A contaminação causada pela pulverização aérea vai além das terras usadas no plantio (Nuvens de Veneno)

“É, de fato, uma luta de classes. É toda uma estrutura capitalista tentando conter qualquer avanço. E a população ainda não se deu conta de que se trata de um problema de saúde pública gravíssimo. O Brasil é o maior consumidor de agrotóxicos do mundo; e Minas Gerais é o terceiro Estado que mais consome dentro do país”, lembrou

Projeto de país
O deputado federal Patrus Ananias (PT) iniciou sua apresentação com a leitura de um texto de Alan Tygel, da Campanha Permanente contra os Agrotóxicos e pela Vida, que relata fusões realizadas entre gigantes do agronegócio e o risco disso para a agroecologia. Patrus chamou a atenção para o poder político que essas grandes empresas representam e a capacidade delas de alterar legislações.

“Mais concentração, mais poder para o agronegócio. E é por isso que as forças comprometidas com a vida devem assumir essa luta em defesa da vida”, destacou. “A verdade é que nós não conseguimos disciplinar o capitalismo. E esse é um desafio que precisa ser superado: precisamos condicionar a economia de mercado ao direito à vida, a uma nação justa e saudável sob o ponto de vista ambiental. É uma bandeira que precisa ser assumida com muito mais vigor”, disse.

Patrus defendeu ainda a importância de construir um projeto de país que preserve a vida do seu povo e lembrou que o nível de violência atual é inaceitável. O deputado também destacou que as pessoas têm que ser chamadas a participar e a definir onde o dinheiro tem que ser gasto.
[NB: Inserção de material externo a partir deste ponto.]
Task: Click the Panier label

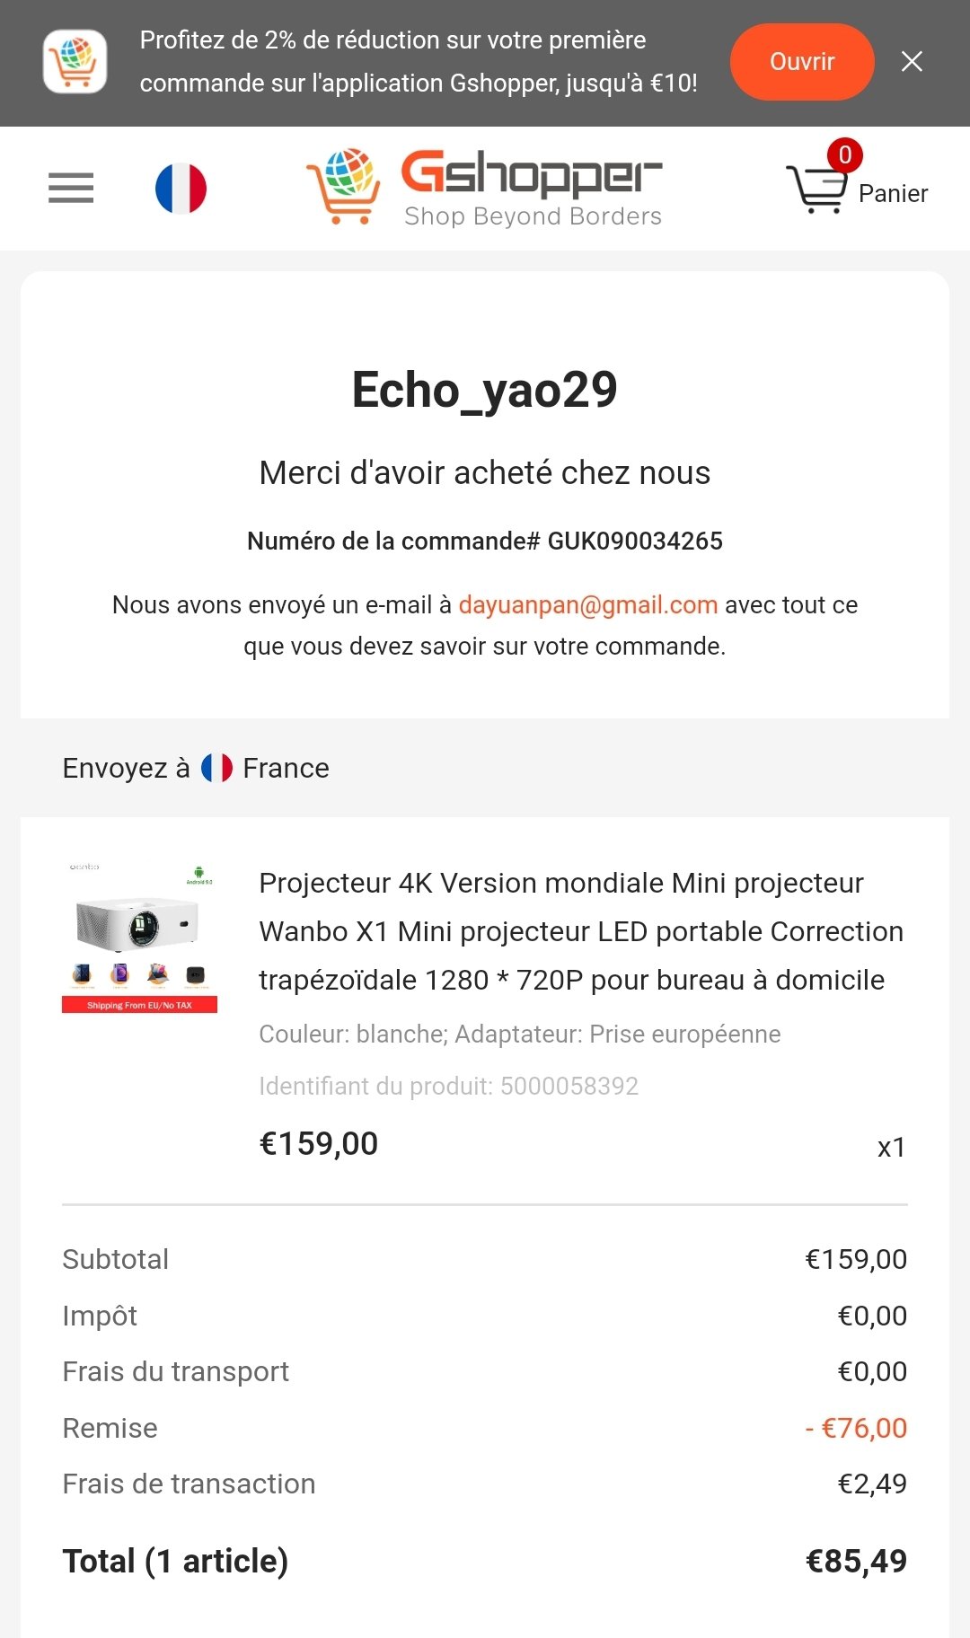Action: (x=893, y=194)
“É preciso fazer um orçamento participativo no Brasil inteiro, com as pessoas acompanhando a execução e fiscalizando. Temos que pensar em uma reforma agrária, urbana e tributária”, ressaltou. “É preciso pensar o Brasil com amor, trabalhando a diversidade e o desenvolvimento regional. Temos que disseminar um sentimento mais apegado a um projeto de sociedade que nos faça melhores”, disse.

A diretora da Fiocruz Minas, Zélia Profeta, encerrou o evento, agradecendo a participação dos palestrantes e da plateia e reforçou a importância de unir forças e continuar a luta.

“Não podemos deixar que essas reflexões que foram suscitadas morram aqui. Temos, agora, a responsabilidade de dar continuidade a essas discussões”, afirmou.